====== READING PASSAGE

The answer of the Cotton Mills, appellee, filed when the case was remanded, denied that there was any collusion or pretended transfer between the Manufacturing Company and the appellee, or that the appellee was a continuation of the 'Company in a reorganized form, and denied its liability for the taxes claimed in the bill; it alleged that the Manufacturing Company was chartered in 1870, and that its charter expired April 22, 1895; that appellee organized April 2, 1895, as a corporation, for a period of fifty years; that after its organization it became the owner of all of the capital stock and property of the Manufacturing Company, acquiring the same before April 22, 1895; that the stockholders in the Manufacturing Company surrendered their stock and received therefor new stock in the Stonewall Cotton Mills for like amounts, the two corporations coexisting for twenty days; being, however, entirely different organizations. The answer admitted that it had assumed the debts of the Stonewall Manufacturing Company, when it took over its property, and was therefore liable for the taxes, if duly assessed and legally due by that company; but insisted that under the exemptions granted to the Stonewall Manufacturing Company, to which it was entitled, there was no liability on the part of either. These exemptions are stated in the opinion of the court.

The answer further stated, as proof of the fair intentions of the appellee touching the payment of all just taxes, that opinions had been secured from the state's attorney-general as to its liability for taxation and as to its rights to exemptions, and the action of the appellee had been based upon such opinions; and the answer, which was under oath, set forth at length and in itemized form its property and assets, and the property and assets of the Stonewall Manufacturing Company at the respective dates when the three exemptions, referred to in the opinion, were granted, and also the correspondence with the attorney-general and state auditor as to the same.

On the trial the complainant offered in evidence merely the tax records and supervisors' minutes of the county. The only testimony offered was that of the tax assessor who was in office from 1891 to 1900, and of the superintendent of the appellee, who had acted as superintendent and secretary of the Stonewall Manufacturing Company for the time covered by complainant's bill, both being witnesses for appellee. This, together with the exhibits to the answer, comprised the evidence in the case. The court below decided in favor of the defendant and dismissed complainant's bill. The opinion further states the case.

============
====== INFORMATION SUPPLIED

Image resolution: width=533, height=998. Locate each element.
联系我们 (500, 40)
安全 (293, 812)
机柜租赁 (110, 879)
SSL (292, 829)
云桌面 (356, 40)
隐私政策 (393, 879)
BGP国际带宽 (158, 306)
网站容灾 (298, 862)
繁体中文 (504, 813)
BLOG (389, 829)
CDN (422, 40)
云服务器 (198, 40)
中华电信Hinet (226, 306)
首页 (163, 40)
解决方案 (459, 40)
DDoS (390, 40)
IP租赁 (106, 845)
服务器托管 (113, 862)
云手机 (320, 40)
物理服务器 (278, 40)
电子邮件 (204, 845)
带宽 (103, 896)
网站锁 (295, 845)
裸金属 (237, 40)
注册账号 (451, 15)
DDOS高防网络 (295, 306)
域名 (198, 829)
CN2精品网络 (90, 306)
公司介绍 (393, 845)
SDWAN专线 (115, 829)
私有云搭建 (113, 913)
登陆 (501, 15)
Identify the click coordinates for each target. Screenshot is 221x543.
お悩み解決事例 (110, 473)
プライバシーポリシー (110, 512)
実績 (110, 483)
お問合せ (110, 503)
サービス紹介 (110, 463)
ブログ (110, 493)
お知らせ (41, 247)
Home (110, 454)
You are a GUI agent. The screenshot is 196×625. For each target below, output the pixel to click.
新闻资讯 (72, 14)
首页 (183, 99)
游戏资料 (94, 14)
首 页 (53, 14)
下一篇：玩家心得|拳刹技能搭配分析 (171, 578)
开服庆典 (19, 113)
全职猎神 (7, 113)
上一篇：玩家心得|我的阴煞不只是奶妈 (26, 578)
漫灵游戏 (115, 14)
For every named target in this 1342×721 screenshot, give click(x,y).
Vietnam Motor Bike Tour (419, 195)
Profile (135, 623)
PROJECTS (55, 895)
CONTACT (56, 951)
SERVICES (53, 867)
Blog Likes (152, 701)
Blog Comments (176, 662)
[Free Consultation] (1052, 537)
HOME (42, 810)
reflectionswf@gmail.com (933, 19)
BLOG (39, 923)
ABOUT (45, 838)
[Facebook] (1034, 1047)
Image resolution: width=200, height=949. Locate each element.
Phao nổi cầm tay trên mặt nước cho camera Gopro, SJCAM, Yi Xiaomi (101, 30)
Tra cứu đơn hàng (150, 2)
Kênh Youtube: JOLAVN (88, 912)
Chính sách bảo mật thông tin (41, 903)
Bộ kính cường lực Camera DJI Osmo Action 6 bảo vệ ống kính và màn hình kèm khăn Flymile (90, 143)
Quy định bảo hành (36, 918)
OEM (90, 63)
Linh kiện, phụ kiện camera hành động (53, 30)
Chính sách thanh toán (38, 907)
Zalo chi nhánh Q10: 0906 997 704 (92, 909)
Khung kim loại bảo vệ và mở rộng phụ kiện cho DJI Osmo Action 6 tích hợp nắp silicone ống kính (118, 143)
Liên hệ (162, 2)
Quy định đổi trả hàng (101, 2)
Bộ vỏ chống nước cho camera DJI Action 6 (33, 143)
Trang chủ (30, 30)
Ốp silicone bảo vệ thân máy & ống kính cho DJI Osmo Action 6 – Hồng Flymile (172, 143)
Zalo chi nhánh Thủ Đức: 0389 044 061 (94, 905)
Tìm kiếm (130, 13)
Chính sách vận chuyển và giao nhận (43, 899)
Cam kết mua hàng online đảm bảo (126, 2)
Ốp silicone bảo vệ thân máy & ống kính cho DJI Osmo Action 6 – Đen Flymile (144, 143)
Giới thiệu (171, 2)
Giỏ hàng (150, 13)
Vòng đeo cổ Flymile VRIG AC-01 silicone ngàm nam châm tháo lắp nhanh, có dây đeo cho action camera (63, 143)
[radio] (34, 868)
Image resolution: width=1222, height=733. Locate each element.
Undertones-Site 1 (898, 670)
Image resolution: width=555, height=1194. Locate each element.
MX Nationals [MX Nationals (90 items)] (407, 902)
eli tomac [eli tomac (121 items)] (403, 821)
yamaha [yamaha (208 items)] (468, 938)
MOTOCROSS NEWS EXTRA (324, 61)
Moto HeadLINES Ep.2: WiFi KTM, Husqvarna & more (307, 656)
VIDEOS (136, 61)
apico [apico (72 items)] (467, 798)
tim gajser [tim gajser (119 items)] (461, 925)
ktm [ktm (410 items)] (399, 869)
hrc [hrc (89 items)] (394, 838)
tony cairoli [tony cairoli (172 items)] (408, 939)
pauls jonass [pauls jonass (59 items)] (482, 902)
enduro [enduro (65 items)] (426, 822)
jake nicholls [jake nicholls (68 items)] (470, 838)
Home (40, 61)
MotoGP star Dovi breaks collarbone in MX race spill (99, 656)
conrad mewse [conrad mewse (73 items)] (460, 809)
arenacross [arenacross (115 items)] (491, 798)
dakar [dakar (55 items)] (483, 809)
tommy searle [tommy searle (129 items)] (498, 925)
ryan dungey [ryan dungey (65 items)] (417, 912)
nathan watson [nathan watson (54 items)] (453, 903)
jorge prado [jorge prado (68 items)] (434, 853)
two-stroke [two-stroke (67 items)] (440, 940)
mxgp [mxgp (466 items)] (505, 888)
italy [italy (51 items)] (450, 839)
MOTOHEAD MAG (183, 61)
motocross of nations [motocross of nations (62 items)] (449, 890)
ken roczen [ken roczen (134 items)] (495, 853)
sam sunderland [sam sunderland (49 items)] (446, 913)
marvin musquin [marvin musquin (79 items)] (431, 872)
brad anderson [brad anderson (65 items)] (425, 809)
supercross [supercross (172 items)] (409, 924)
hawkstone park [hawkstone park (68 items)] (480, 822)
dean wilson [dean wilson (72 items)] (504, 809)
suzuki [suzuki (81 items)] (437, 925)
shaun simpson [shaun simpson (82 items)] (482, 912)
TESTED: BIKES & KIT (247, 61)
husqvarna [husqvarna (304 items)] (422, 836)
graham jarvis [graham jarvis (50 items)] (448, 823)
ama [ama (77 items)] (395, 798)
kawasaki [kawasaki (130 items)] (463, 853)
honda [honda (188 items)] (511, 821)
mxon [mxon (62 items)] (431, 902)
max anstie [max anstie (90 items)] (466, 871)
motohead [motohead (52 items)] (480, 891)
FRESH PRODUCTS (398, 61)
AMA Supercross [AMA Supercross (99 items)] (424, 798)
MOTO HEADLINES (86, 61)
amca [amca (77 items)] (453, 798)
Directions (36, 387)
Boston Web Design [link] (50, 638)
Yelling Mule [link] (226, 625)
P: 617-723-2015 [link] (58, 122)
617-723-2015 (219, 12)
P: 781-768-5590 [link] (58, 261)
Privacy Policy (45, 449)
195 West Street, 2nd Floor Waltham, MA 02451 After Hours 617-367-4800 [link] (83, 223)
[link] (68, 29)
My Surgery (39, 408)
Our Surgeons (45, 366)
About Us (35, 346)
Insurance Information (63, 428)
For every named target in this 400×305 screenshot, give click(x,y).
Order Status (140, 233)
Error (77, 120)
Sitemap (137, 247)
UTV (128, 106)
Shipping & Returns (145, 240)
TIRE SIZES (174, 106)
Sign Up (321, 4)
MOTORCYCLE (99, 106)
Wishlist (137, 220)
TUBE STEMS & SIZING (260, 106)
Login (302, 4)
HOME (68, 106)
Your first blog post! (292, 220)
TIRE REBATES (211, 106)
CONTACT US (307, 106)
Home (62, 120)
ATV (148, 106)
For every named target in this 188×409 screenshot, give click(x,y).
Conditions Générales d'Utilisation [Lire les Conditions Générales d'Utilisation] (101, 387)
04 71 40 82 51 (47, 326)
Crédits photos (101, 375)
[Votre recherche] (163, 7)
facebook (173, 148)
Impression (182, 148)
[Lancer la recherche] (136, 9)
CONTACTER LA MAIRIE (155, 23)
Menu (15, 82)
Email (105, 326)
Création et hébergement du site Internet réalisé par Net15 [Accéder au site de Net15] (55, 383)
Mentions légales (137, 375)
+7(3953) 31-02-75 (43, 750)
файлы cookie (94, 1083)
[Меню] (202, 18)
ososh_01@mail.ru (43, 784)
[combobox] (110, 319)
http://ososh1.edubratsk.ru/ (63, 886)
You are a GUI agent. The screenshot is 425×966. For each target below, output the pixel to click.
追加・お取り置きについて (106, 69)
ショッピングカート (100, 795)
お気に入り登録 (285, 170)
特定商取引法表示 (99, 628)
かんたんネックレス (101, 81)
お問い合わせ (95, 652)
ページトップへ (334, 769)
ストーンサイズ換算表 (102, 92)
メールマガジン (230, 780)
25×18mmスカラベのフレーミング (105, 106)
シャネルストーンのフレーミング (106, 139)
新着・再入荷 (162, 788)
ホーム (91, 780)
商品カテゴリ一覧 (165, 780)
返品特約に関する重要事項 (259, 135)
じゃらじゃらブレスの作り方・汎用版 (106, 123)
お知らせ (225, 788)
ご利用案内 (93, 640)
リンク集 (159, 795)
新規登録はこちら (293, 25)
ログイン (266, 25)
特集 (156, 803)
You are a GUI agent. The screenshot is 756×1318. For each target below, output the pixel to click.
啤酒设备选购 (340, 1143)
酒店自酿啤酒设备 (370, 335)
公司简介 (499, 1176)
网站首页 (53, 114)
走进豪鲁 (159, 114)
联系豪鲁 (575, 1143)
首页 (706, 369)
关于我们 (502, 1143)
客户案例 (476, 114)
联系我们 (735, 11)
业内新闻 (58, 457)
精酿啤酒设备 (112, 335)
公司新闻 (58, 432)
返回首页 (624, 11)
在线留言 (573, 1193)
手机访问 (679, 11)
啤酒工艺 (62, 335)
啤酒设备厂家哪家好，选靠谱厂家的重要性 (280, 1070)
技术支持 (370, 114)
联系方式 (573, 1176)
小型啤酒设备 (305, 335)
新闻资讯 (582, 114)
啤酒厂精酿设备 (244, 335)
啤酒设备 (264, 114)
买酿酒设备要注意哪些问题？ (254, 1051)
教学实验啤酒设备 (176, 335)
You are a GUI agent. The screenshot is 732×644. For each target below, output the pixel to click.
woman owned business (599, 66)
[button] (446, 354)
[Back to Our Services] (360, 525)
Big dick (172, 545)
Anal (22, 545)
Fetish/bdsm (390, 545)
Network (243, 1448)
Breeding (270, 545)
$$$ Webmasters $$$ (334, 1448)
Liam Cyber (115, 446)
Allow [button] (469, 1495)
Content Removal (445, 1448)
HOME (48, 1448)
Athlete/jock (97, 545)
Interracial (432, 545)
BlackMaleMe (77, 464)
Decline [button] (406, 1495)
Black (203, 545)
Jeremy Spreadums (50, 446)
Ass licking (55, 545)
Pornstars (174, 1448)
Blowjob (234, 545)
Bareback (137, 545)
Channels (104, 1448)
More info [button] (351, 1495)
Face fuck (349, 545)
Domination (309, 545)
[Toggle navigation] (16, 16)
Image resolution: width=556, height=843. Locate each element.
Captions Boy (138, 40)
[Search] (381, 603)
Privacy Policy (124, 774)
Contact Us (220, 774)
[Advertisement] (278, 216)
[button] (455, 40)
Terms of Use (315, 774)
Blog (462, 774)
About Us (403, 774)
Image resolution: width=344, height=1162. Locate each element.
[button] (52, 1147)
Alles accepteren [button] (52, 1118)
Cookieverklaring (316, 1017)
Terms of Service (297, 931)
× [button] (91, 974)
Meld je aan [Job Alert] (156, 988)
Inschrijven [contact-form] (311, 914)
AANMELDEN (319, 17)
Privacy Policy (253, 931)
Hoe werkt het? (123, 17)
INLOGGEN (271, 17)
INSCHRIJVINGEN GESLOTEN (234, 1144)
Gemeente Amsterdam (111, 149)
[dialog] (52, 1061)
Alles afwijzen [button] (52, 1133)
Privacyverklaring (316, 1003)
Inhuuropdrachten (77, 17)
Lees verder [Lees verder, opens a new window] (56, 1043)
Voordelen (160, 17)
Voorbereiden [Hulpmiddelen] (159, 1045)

============

WORK TO DO: Reproduce the complete passage on the Stonewall Cotton Mills tax dispute word for word. The lines above are not needed.

ANSWER BELOW:
The answer of the Cotton Mills, appellee, filed when the case was remanded, denied that there was any collusion or pretended transfer between the Manufacturing Company and the appellee, or that the appellee was a continuation of the 'Company in a reorganized form, and denied its liability for the taxes claimed in the bill; it alleged that the Manufacturing Company was chartered in 1870, and that its charter expired April 22, 1895; that appellee organized April 2, 1895, as a corporation, for a period of fifty years; that after its organization it became the owner of all of the capital stock and property of the Manufacturing Company, acquiring the same before April 22, 1895; that the stockholders in the Manufacturing Company surrendered their stock and received therefor new stock in the Stonewall Cotton Mills for like amounts, the two corporations coexisting for twenty days; being, however, entirely different organizations. The answer admitted that it had assumed the debts of the Stonewall Manufacturing Company, when it took over its property, and was therefore liable for the taxes, if duly assessed and legally due by that company; but insisted that under the exemptions granted to the Stonewall Manufacturing Company, to which it was entitled, there was no liability on the part of either. These exemptions are stated in the opinion of the court.

The answer further stated, as proof of the fair intentions of the appellee touching the payment of all just taxes, that opinions had been secured from the state's attorney-general as to its liability for taxation and as to its rights to exemptions, and the action of the appellee had been based upon such opinions; and the answer, which was under oath, set forth at length and in itemized form its property and assets, and the property and assets of the Stonewall Manufacturing Company at the respective dates when the three exemptions, referred to in the opinion, were granted, and also the correspondence with the attorney-general and state auditor as to the same.

On the trial the complainant offered in evidence merely the tax records and supervisors' minutes of the county. The only testimony offered was that of the tax assessor who was in office from 1891 to 1900, and of the superintendent of the appellee, who had acted as superintendent and secretary of the Stonewall Manufacturing Company for the time covered by complainant's bill, both being witnesses for appellee. This, together with the exhibits to the answer, comprised the evidence in the case. The court below decided in favor of the defendant and dismissed complainant's bill. The opinion further states the case.